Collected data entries
■ ■ ■ ■
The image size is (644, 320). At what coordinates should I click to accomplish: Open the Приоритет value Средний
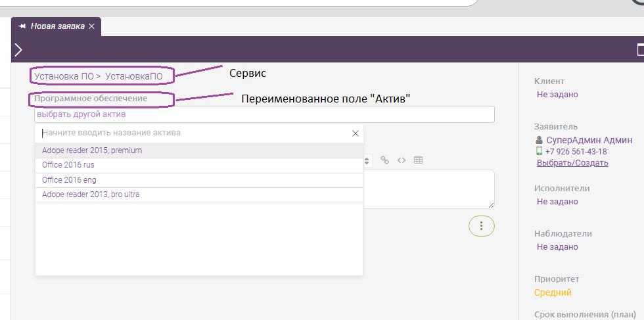pos(553,292)
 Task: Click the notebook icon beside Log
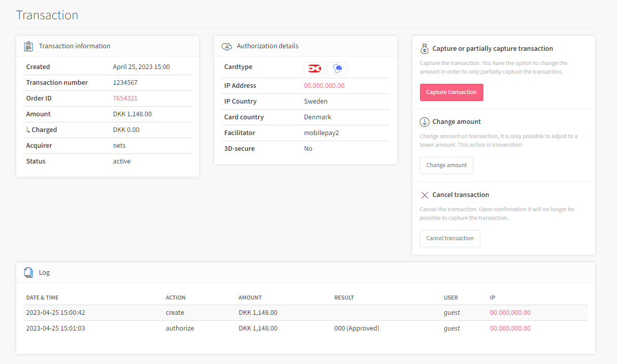pyautogui.click(x=28, y=272)
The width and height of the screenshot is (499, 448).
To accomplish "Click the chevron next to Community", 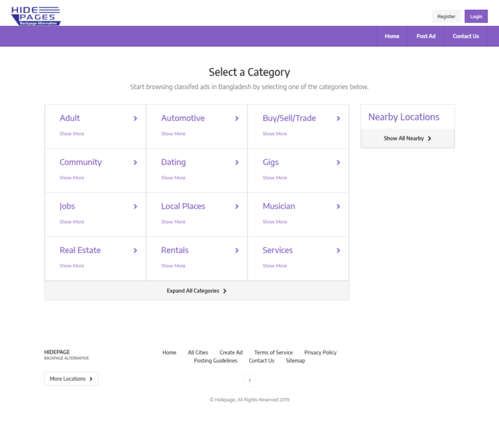I will pos(135,163).

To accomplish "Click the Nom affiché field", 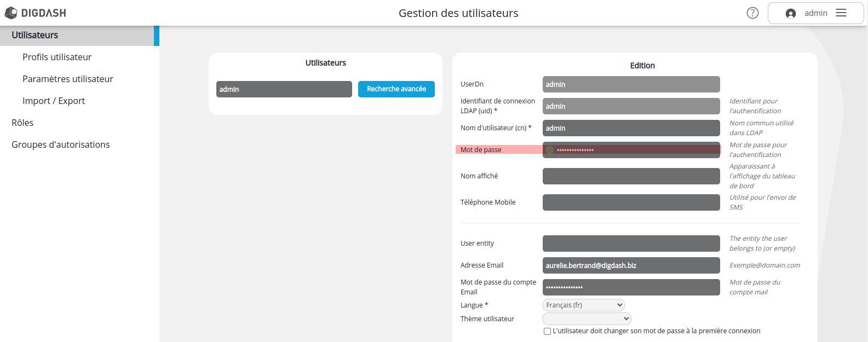I will click(631, 176).
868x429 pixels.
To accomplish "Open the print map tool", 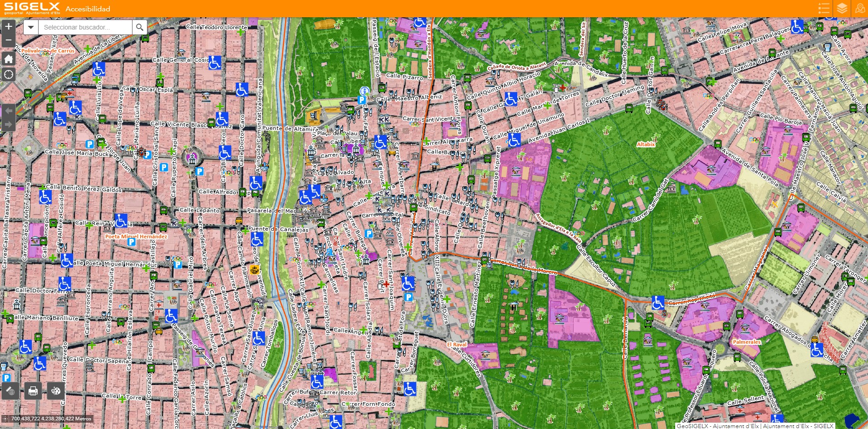I will coord(33,391).
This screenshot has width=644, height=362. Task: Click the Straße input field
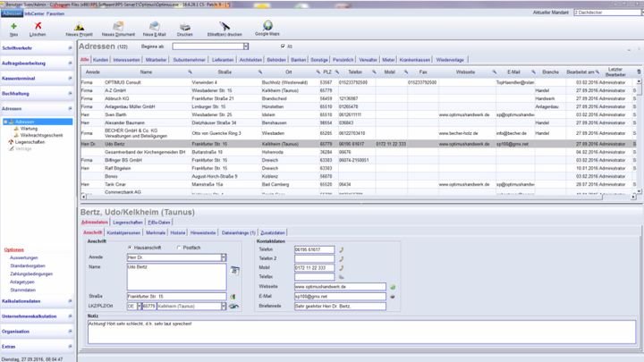[x=175, y=295]
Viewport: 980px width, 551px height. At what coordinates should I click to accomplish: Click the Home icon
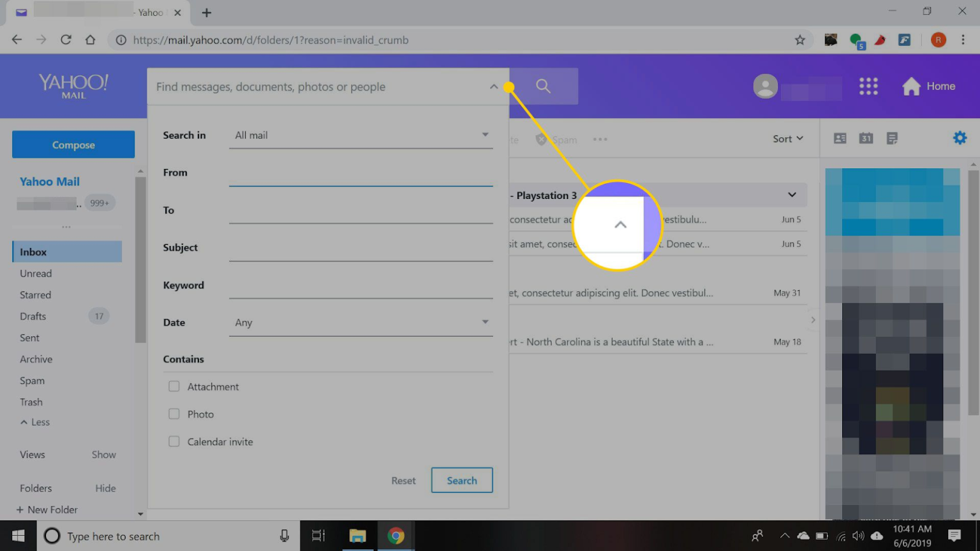tap(910, 85)
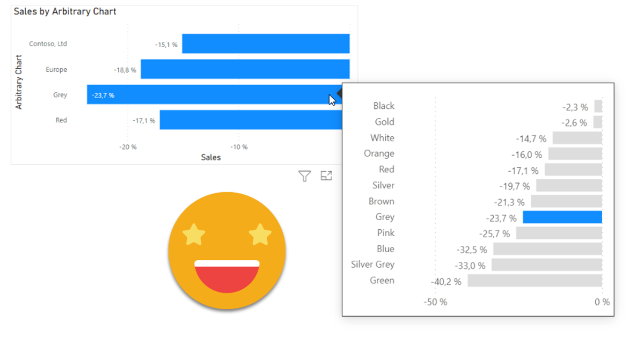Click the White bar in the tooltip window
The height and width of the screenshot is (337, 644).
click(577, 138)
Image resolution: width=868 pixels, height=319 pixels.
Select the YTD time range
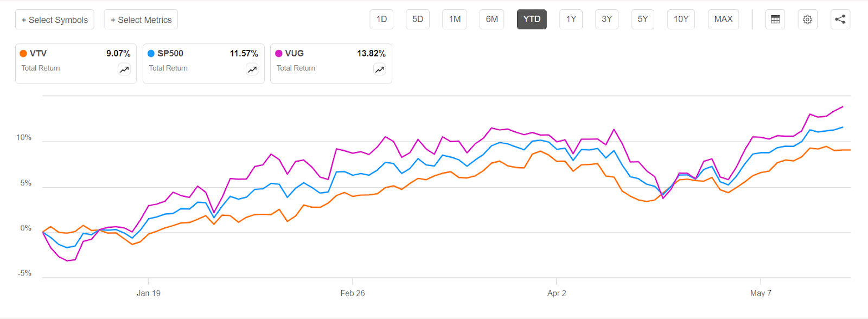coord(532,19)
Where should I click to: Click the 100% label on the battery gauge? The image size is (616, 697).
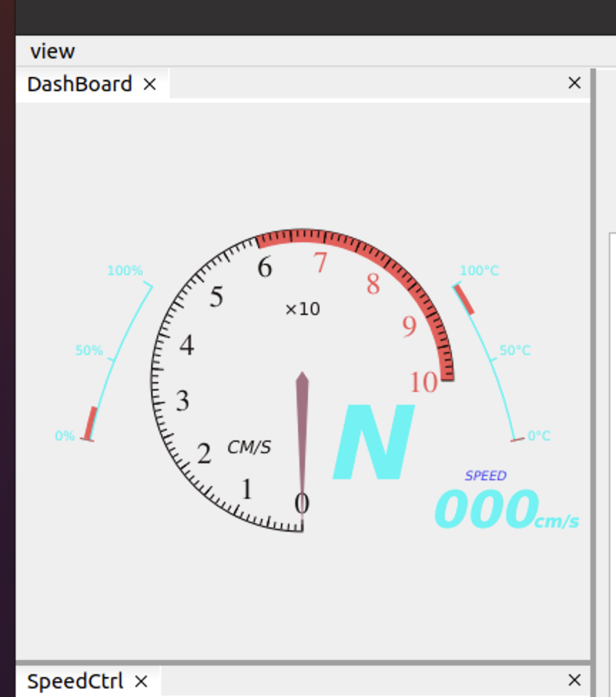[x=124, y=271]
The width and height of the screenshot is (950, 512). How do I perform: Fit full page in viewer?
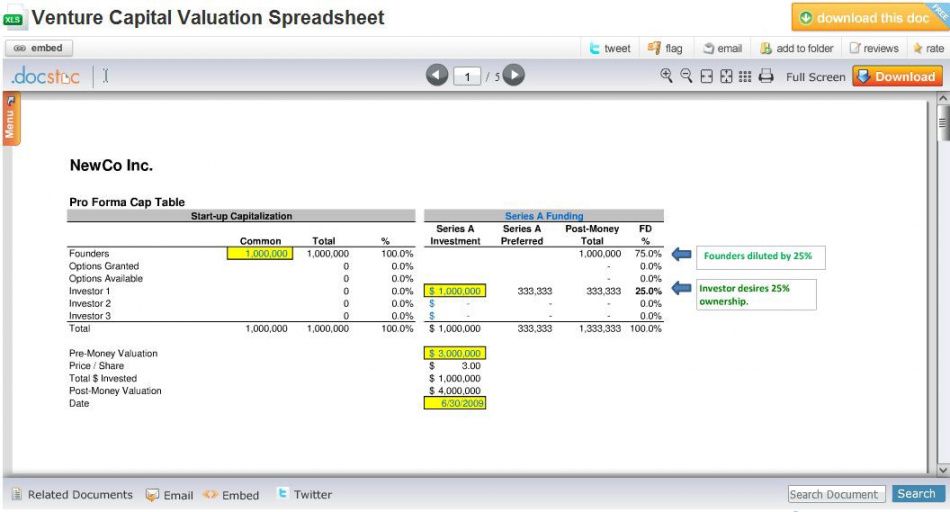pyautogui.click(x=726, y=76)
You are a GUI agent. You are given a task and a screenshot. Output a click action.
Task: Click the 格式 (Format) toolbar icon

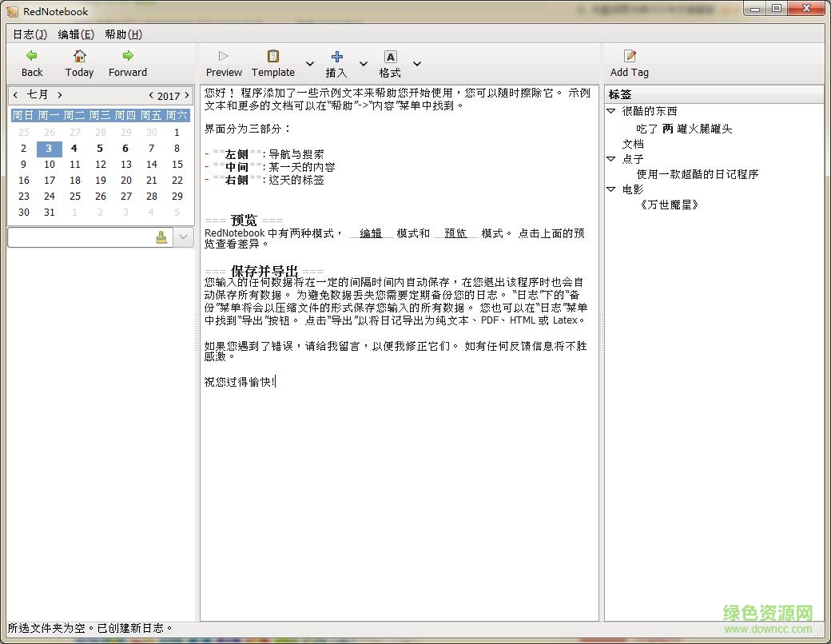(389, 58)
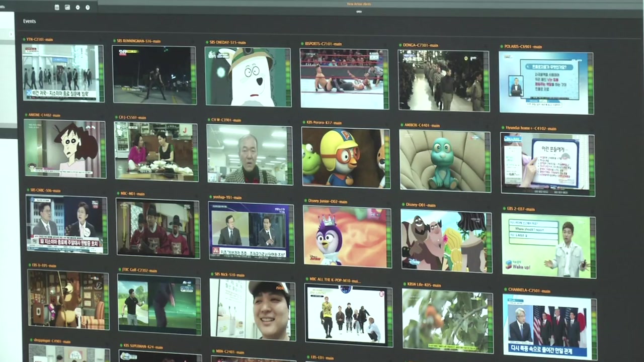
■ ■ ■ ■
• WHAT TO PRODUCE:
Report every line of the records that contains the word "pixels".

• TASK OUTPUT:
868x429 pixels.
Image resolution: width=868 pixels, height=319 pixels.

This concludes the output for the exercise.